> [Aufgabenstellung] Entnimm dem Text über die Kernmantelrisse in Mühleberg unverändert alles von „Kernmantelrisse KKM: Bisherige“ bis hinunter zu „aber weitere Verbesserungsmassnahmen.“.

Kernmantelrisse KKM: Bisherige Bewertung des ENSI bestätigt

Der Kernmantel im Kernkraftwerk Mühleberg (KKM) erfüllt seine Funktionen weiterhin ohne Zusatzmassnahmen. Neue Messungen der Risse an zwei Schweissnähten des Kernmantels bestätigen die bisherigen Bewertungen des ENSI und belegen: die Risse sind nicht wanddurchdringend und laufen nicht rund um den Kernmantel. Für den Langzeitbetrieb verlangt das ENSI aber weitere Verbesserungsmassnahmen.

Bild ENSI: Revision Kernreaktor Mühleberg 2011
Bild ENSI: Revision Kernreaktor Mühleberg 2011

Risse im Bereich der Schweissnähte des Kernmantels von Siedewasserreaktoren sind weltweit ein bekanntes Phänomen und gut untersucht. So sind zum Beispiel in den USA 36 Reaktoren mit diesem Problem konfrontiert, das sich mit zunehmender Betriebsdauer verschärft.

In Mühleberg wurden 1990 erstmals Risse im Bereich der Schweissnähte des Kernmantels festgestellt. Seitdem werden die Schweissnähte kontinuierlich überwacht und die Veränderung der Risse mit visueller Prüftechnik, Wirbelstrom- und Ultraschalltechnik registriert. Dabei wird die Länge der Risse erfasst und nach jeder Messung bruchmechanisch bewertet.

> [Datenauszug]

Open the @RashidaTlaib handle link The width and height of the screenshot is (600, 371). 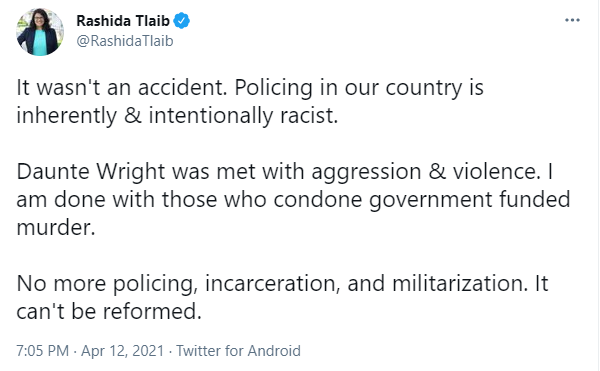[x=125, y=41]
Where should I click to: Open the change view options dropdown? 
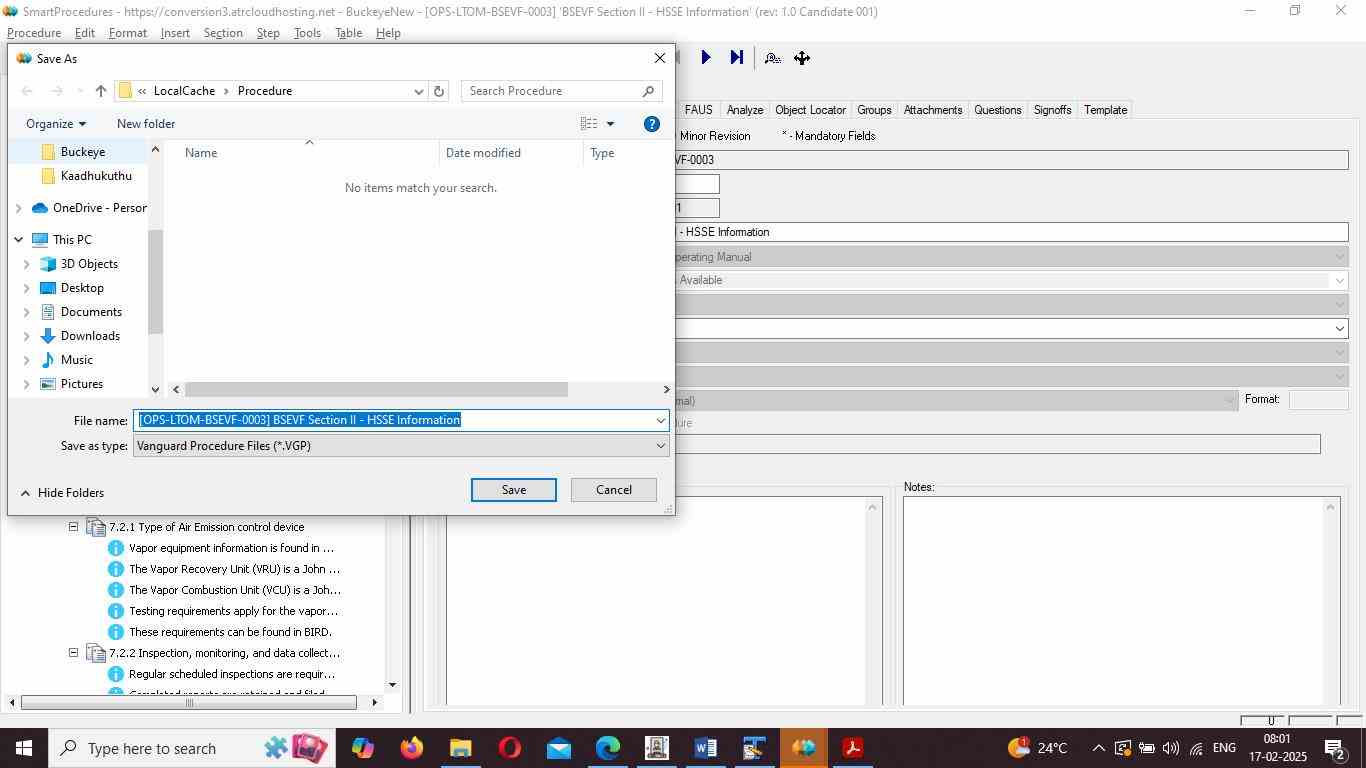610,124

> [Erledigte Aufgabe]
Kernmantelrisse KKM: Bisherige Bewertung des ENSI bestätigt

Der Kernmantel im Kernkraftwerk Mühleberg (KKM) erfüllt seine Funktionen weiterhin ohne Zusatzmassnahmen. Neue Messungen der Risse an zwei Schweissnähten des Kernmantels bestätigen die bisherigen Bewertungen des ENSI und belegen: die Risse sind nicht wanddurchdringend und laufen nicht rund um den Kernmantel. Für den Langzeitbetrieb verlangt das ENSI aber weitere Verbesserungsmassnahmen.